Author: Weuffen, Sara

Type of paper: Abstract refereed

Abstract:
Research projects conducted under the auspice of a university are required to receive ethical approval to ensure the project is conducted to the highest standard. Traditionally, cross-cultural research projects conducted by non-Indigenous researchers, have been guided under the key principle of doing no harm. Yet, Eurocentric research practices exist where non-Indigenous researchers conducting research on, or under the guise of with, Aboriginal peoples and Torres Strait Islanders have, and continue, to cause physical, emotional, relational, and cultural harm and trauma. A Clandinin (2010) argues, most cross-cultural research does not adequately address the complexities of communicating, or contextualising understanding, across cultures. Critical examination of contemporary research protocols in Australian university practices expose the perpetuation of racial discourses positing European as superior, and Aboriginal and/or Torres Strait Islander as other.
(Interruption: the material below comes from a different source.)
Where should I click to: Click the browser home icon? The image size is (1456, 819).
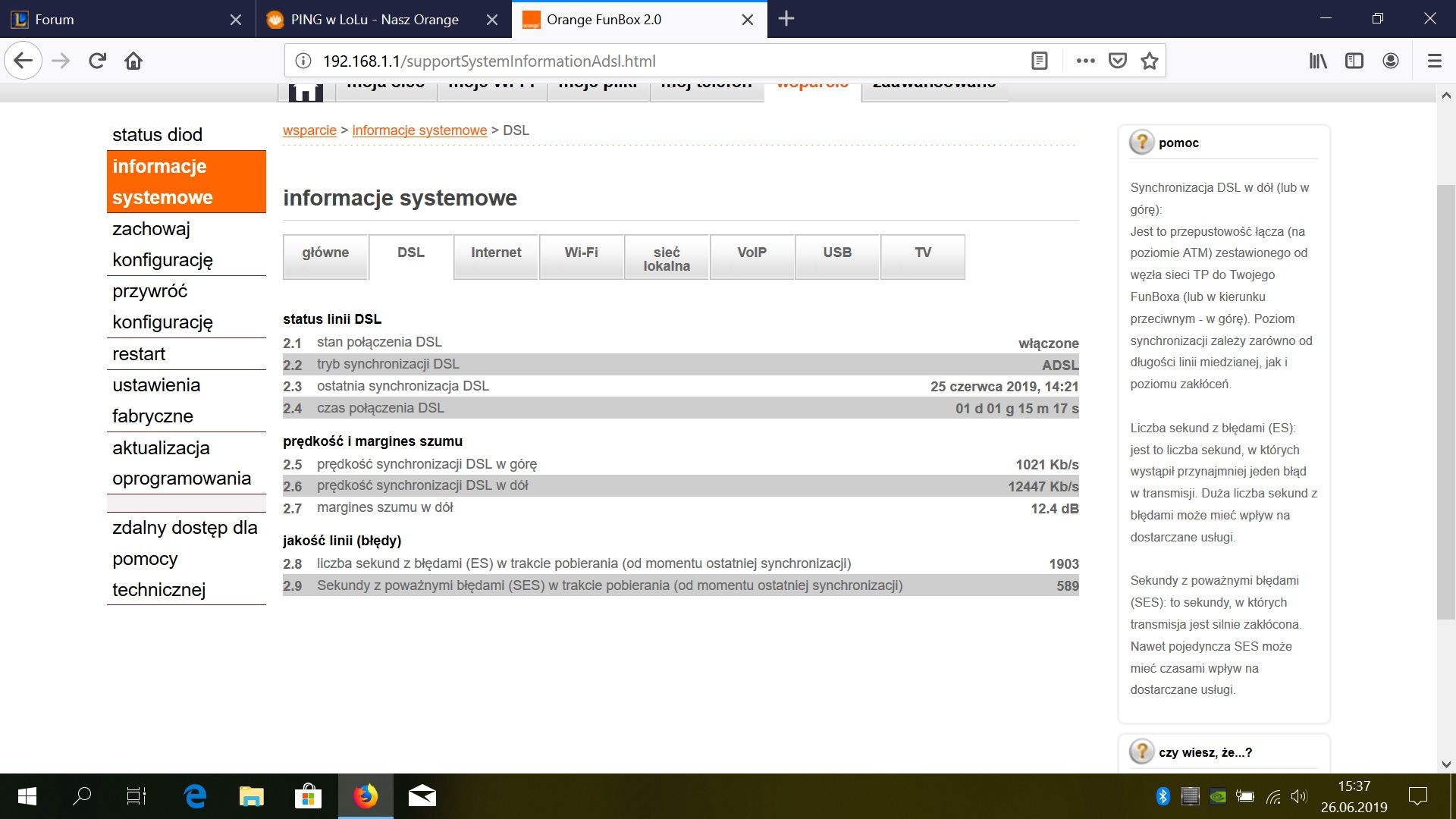tap(133, 61)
This is evidenced in ethics process that 1) label Aboriginal and Torres Strait Islander participants as vulnerable, 2) situate intellectual property rights within universities, and 3) encapsulate Eurocentric cultural power/knowledge relations.




In this presentation, I offer a frank expose about how my ethical and moral positioning as a non-Indigenous PhD student was in constant conflict with the privilege of whiteness. Rather than denying my whiteness, I confronted and acknowledged it to push back against dominant hegemonic ethical processes that circulated throughout my cross-cultural research project. This was not a smooth process. Attempts to irrupt power relations firmly embedded within university processes resulted in extensive consultation and justification for more culturally-appropriate ways of conducting non-Indigenous led cross-cultural research projects. By presenting my journey, I offer a troubling of white authority that exposes the continuous harm legitimised by current university ethics process, but at the same time, envision the possibility of more participatory, sensitive and responsive relationships and socially just ethical process in Australian cross-cultural research.